This course provides students the opportunity to apply and develop their design, analytical, project management, interpersonal, and communication skills through a team-based project experience. Students develop their teamwork skills, learn about the product development process used in industry, and are made aware of the unique requirements and constraints of product design. Several project deliverables, similar to those used in industry, are required.The major component of the course is a design project that is managed by a team of three to five students for an entire semester. During the semester, project teams identify customer needs, develop potential designs, construct and test prototypes, and deliver a design and/or working prototype to their clients. Project teams develop project schedules, maintain project notebooks, conduct economic and risk analyses of their design solutions, and develop and present written and oral project proposals and final reports.
This course introduces the principles of artificial intelligence. Topics include Rule-based (Fuzzy Logic), Learning-based (Artificial Neural Networks & Q-Learning) and Evolutionary-based (Genetic Algorithm & Particle Swarm Optimisation) algorithms. The techniques are implemented for the purposes of precision control, knowledge processing and smart perception. Programming language, such as Matlab m-file and C will be introduced to facilitate the practical solutions of the machine learning-based problems.

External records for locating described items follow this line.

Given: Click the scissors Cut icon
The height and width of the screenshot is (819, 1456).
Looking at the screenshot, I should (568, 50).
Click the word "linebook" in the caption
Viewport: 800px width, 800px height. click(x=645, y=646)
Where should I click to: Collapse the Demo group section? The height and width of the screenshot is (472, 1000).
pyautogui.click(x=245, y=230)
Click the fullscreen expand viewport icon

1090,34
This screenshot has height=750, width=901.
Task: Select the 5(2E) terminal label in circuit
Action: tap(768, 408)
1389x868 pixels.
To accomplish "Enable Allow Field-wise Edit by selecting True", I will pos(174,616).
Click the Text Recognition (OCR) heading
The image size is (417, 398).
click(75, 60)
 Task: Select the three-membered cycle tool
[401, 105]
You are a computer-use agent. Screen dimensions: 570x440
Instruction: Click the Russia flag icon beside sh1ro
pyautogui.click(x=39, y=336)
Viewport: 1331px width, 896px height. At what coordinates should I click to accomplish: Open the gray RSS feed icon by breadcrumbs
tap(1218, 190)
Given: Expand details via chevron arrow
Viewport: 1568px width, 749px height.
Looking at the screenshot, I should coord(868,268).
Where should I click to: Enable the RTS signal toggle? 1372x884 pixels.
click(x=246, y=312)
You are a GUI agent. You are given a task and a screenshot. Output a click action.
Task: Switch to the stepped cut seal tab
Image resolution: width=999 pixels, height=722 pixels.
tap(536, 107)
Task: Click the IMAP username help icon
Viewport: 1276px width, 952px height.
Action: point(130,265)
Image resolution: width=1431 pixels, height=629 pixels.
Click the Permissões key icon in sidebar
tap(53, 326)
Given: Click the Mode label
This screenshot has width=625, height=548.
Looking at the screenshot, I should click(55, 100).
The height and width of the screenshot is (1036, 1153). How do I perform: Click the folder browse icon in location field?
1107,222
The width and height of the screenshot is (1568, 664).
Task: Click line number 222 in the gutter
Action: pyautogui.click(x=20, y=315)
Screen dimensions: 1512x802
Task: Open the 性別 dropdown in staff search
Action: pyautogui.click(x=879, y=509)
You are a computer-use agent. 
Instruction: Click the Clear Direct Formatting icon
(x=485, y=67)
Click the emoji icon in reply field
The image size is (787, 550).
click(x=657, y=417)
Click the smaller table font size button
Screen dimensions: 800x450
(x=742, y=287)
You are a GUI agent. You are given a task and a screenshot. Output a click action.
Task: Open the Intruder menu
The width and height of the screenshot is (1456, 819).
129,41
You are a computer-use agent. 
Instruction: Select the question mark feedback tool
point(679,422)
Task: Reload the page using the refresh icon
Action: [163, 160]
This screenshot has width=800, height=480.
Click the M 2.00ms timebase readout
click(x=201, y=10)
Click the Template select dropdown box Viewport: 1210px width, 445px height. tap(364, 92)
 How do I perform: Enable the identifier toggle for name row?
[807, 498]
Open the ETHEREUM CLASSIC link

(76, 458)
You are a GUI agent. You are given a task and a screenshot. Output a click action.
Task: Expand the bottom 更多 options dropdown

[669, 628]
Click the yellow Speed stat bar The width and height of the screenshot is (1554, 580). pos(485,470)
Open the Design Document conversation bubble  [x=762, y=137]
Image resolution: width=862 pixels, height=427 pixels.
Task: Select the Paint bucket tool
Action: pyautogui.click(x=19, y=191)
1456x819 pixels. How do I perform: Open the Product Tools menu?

This elective course is designed for students majoring in electrical and electronic engineering with a focus on micro/nanoelectronics. The course aims to provide an overview of the semiconductor industry and the production of integrated circuits (ICs) for various electronic circuit applications, particularly very large scale IC (VLSI) technology. Students will learn about the fabrication of transistor devices in designated clean rooms, as well as the evolution of microprocessor systems towards ultra-scaled IC (ULSI) technology, which comprises up to 7.5 million transistors on a single chip.
The course will also cover essential knowledge of layout design rules for complementary metal-oxide-semiconductor (CMOS) inverters, a fundamental component of circuit manufacturing. The stick diagram method will be used to explore this topic. Additionally, students will learn about the modeling of MOSFET devices based on their physical characteristics, using MatLab software to create insightful models.
The course will also delve into the properties of semiconductor materials and their chemical reactions in device manufacturing. Topics covered will include crystal structure, crystal growth, epitaxial techniques, chemical vapor deposition (CVD), oxidation, diffusion, ion implantation, photolithography, and fabrication processes for MOS, BJT, and other types of transistors.